- Policy suggestion provides incentive for more drug contracts based on how well they work
- Also suggests standards for reviewing opioid prescriptions within states
The federal Medicaid agency on Wednesday offered some financial protection for drug companies looking to enter contracts with state Medicaid plans and commercial plans based on how well a drug works.
The premise is simple: States pay for a drug, but if it doesn’t work the state gets a partial refund from the drug company. These type of contracts are especially attractive for newer, expensive drugs.
Some states, like Oklahoma, have already adopted those types of contracts for some drugs. The change has not been adopted everywhere because that sort of payment structure can clash with existing regulations that are meant to prevent fraud.
Those contracts can also set up some drugmakers to offer bigger discounts than they originally intended. To prevent that, the Centers for Medicare & Medicaid Services wants to alter how certain discounts that drugmakers offer states are calculated and give more wiggle room for companies looking to use contracts based on a drug’s performance.
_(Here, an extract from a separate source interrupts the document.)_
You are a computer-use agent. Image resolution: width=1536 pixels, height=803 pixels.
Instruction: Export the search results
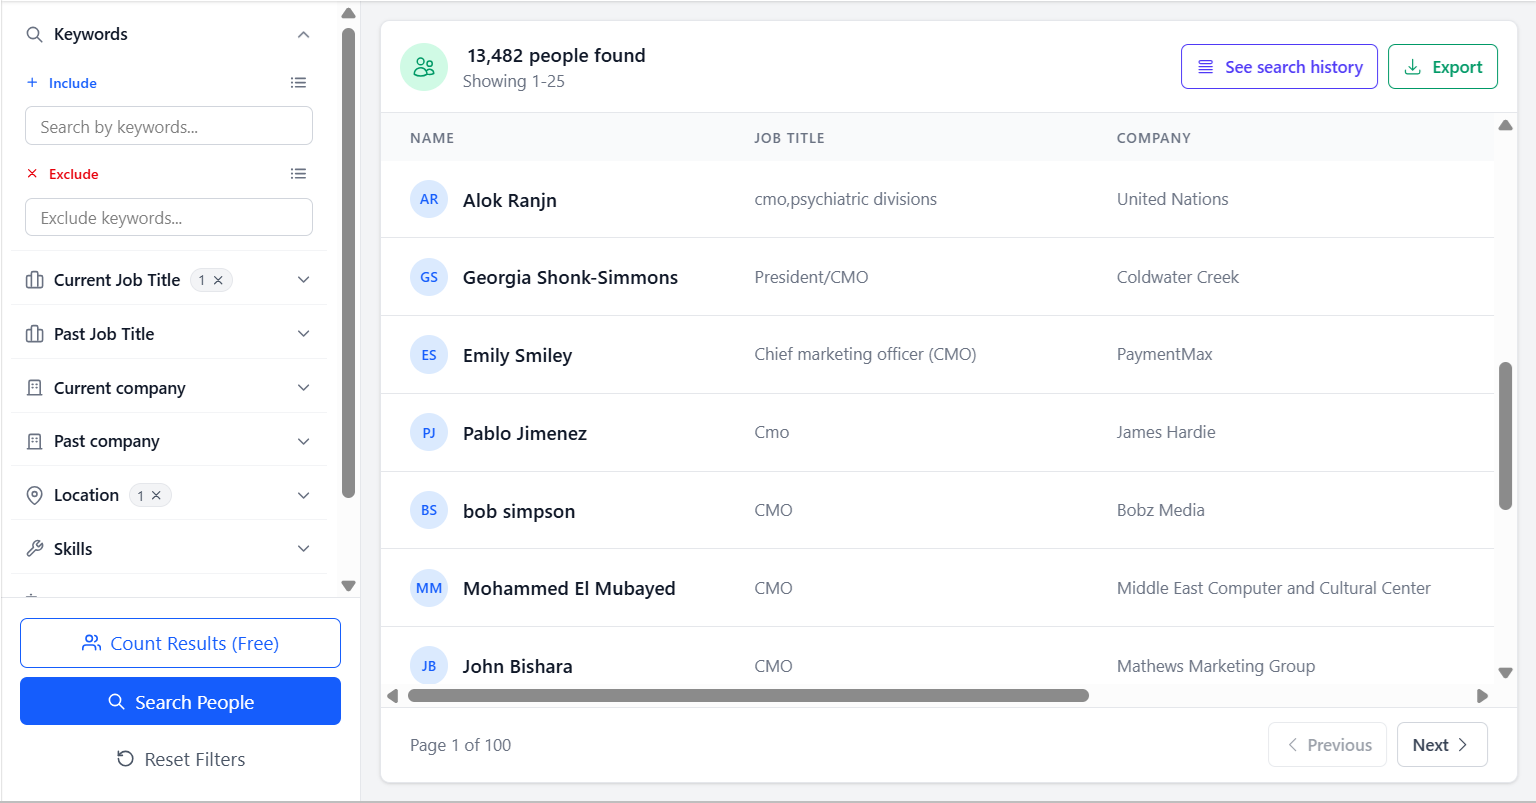[x=1442, y=67]
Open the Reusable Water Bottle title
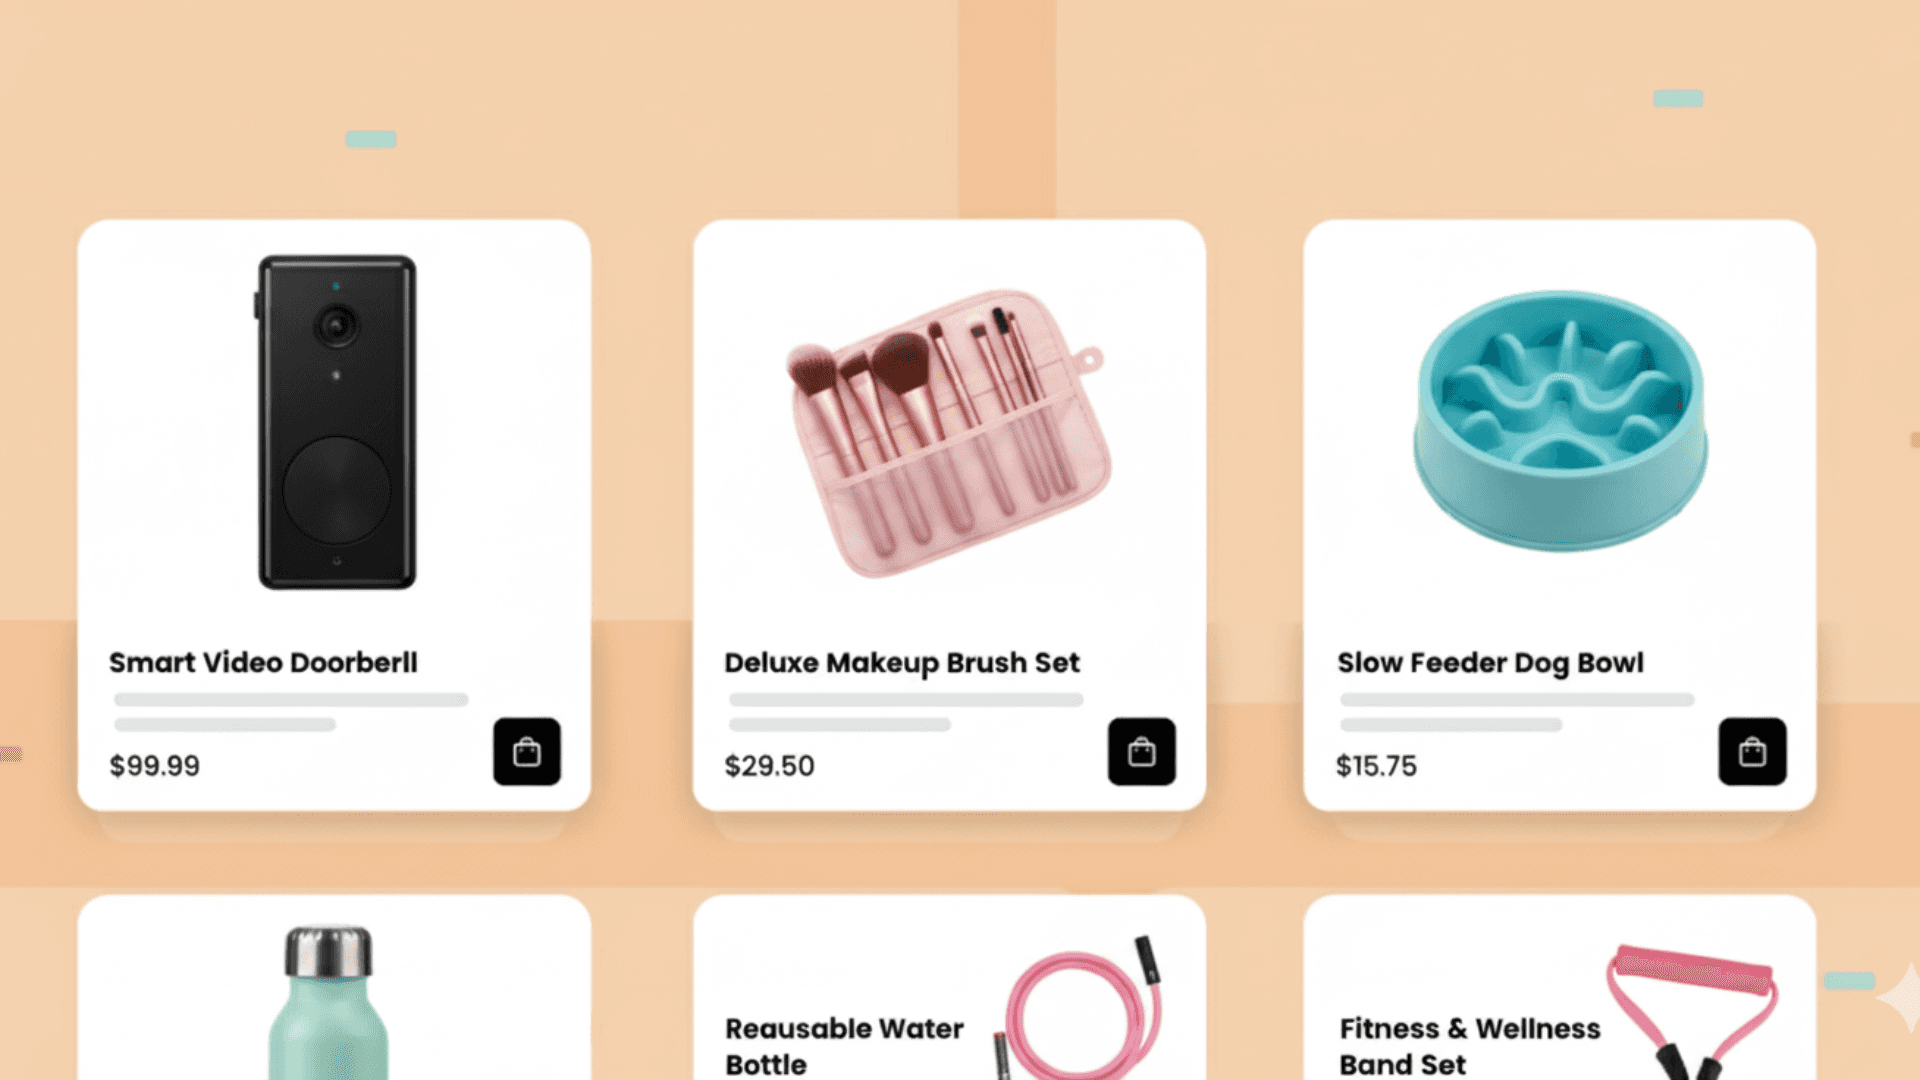The height and width of the screenshot is (1080, 1920). click(x=844, y=1046)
This wiggle room will help promote outcome-based contracts in the commercial space too, Seema Verma, CMS administrator, told reporters.
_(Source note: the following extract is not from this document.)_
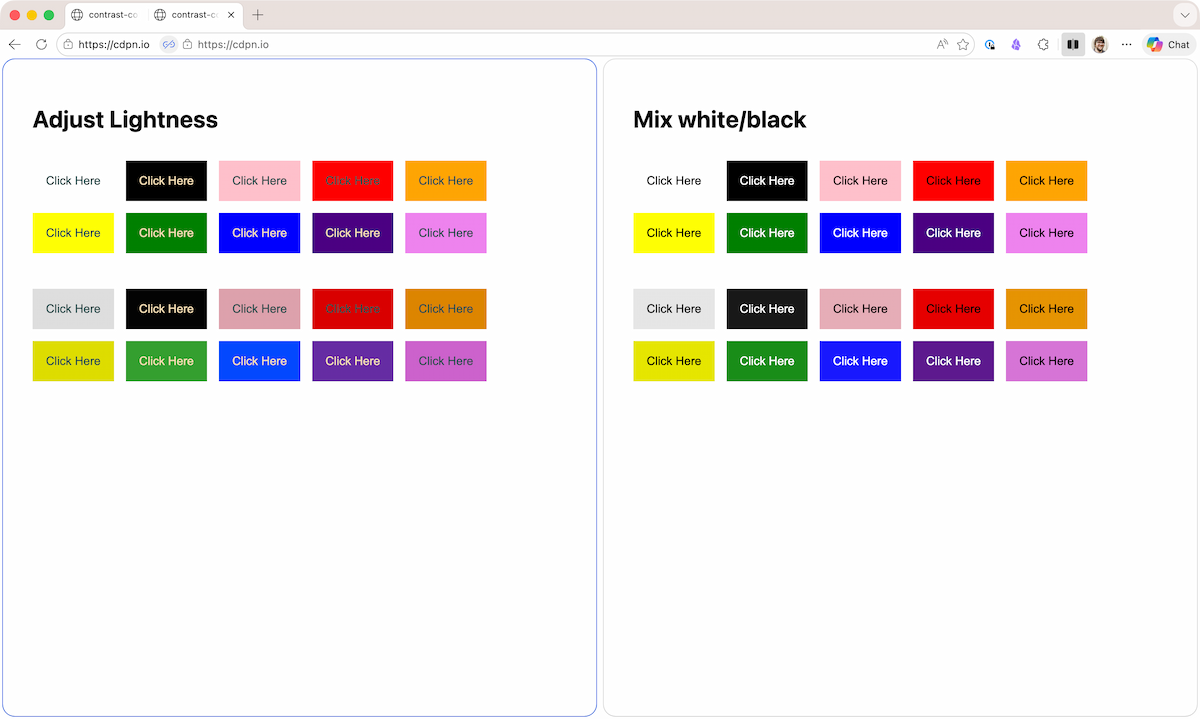This screenshot has height=719, width=1200.
Task: Open the password manager extension with lock badge
Action: (x=990, y=44)
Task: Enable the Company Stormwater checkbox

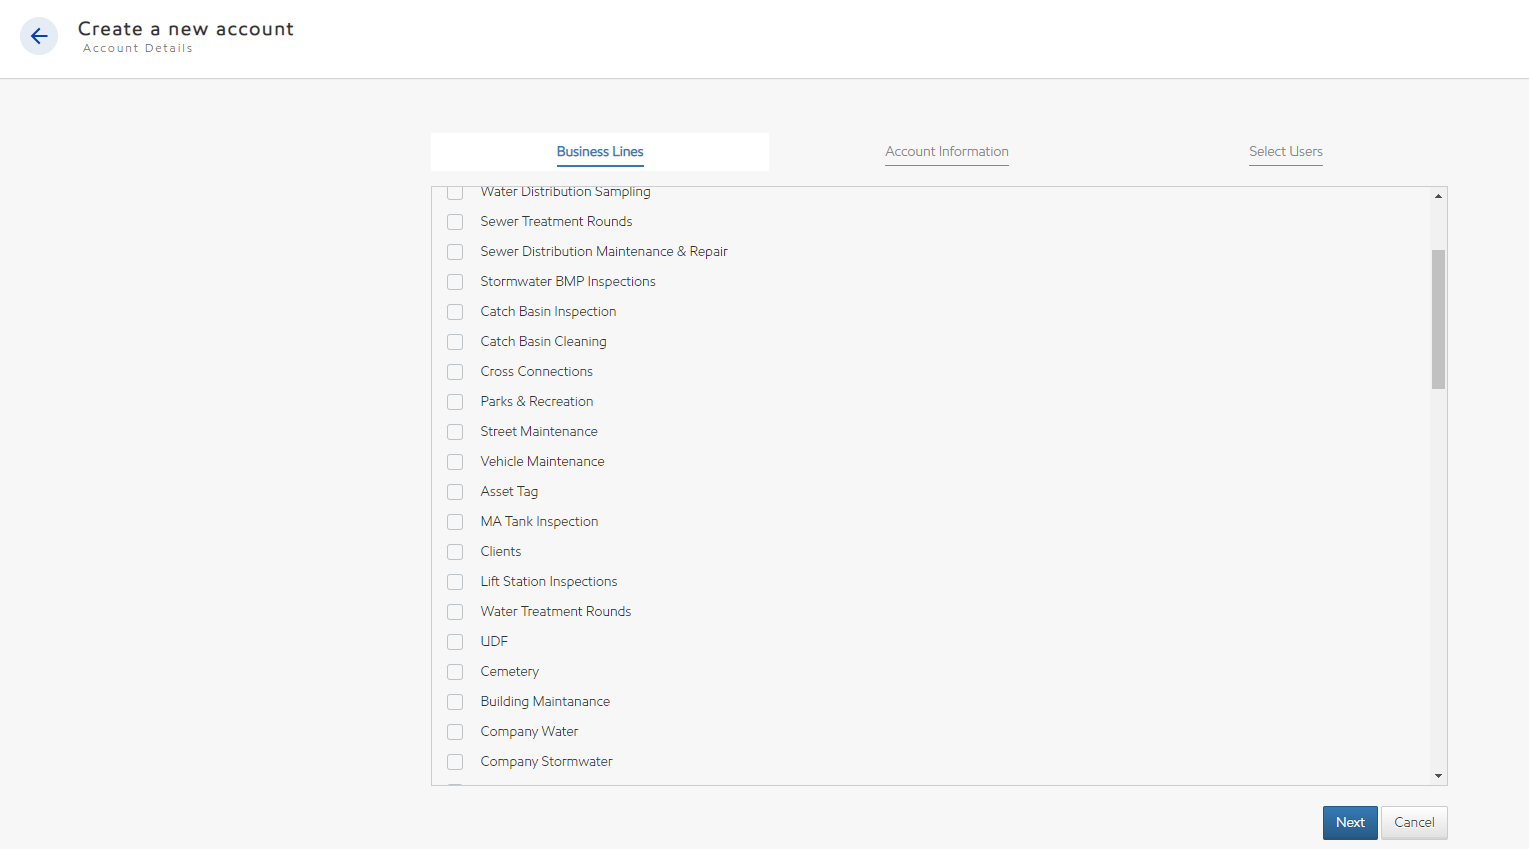Action: pos(455,762)
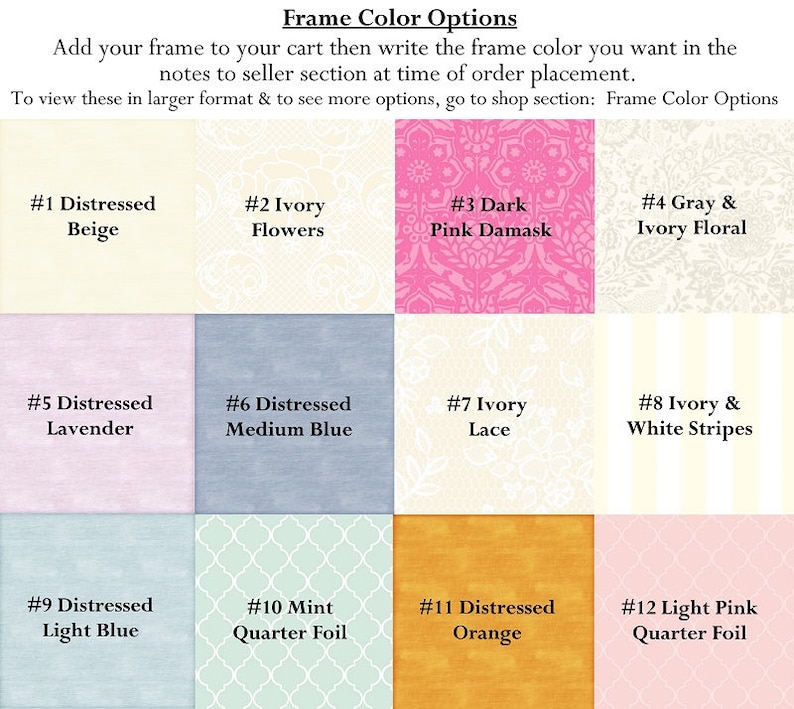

“By modernizing our rules, we are creating opportunities for drug manufacturers to have skin in the game through payment arrangements that challenge them to put their money where their mouth is,” Verma said in a statement.
She acknowledged that this proposal doesn’t necessary guarantee lower prices, but it “provides a tool in the toolbox for plans to negotiate with manufacturers.”
Lowering Risk
Drug companies are already required to offer state Medicaid plans their “best price” for a product, which refers to the lowest amount the company will charge for a medication. All states get the same “best price” from a company. If a company offers one state or provider an alternate discount—or some sort of financial benefit that affects the ultimate price of a product—it could affect that baseline “best price” and force a drugmaker to offer that discount to everyone.
That’s a risk from which the CMS is trying to shield drugmakers through Wednesday’s policy suggestion. The hope is that more companies will use outcome-based payments if there’s less financial risk, Alexander Dworkowitz a partner at Manatt Health who specializes in Medicaid drug pricing, said.
One product could have multiple “best prices” under the proposed change, and drugmakers could use outcomes from multiple sales to determine what prices for products should be.
“Just because a drug didn’t work for one person, you don’t have to give the same discount for a million other people” under this policy, Dworkowitz said.
This change in Medicaid will reverberate in the commercial insurance industry.
Deciding multiple “best prices” could create an administrative nightmare, though, Dworkowitz said.
“There’s going to be a lot of administrative questions on how that’s going to work,” he said. “People will submit comments on that, and there will be a test of whether there is a way to administer something that’s that complicated.”
The policy suggestion would also create standards for state Medicaid boards to use when analyzing opioid use. Each state has a board that reviews drug claims in Medicaid plans to look for patterns of abuse or mistakes in prescribing. Over the last few years those boards have been used more and more to weed out inappropriate opioid prescribing.
“States have flexibility to develop or select standards that may best fit their programs and patient populations,” the agency said.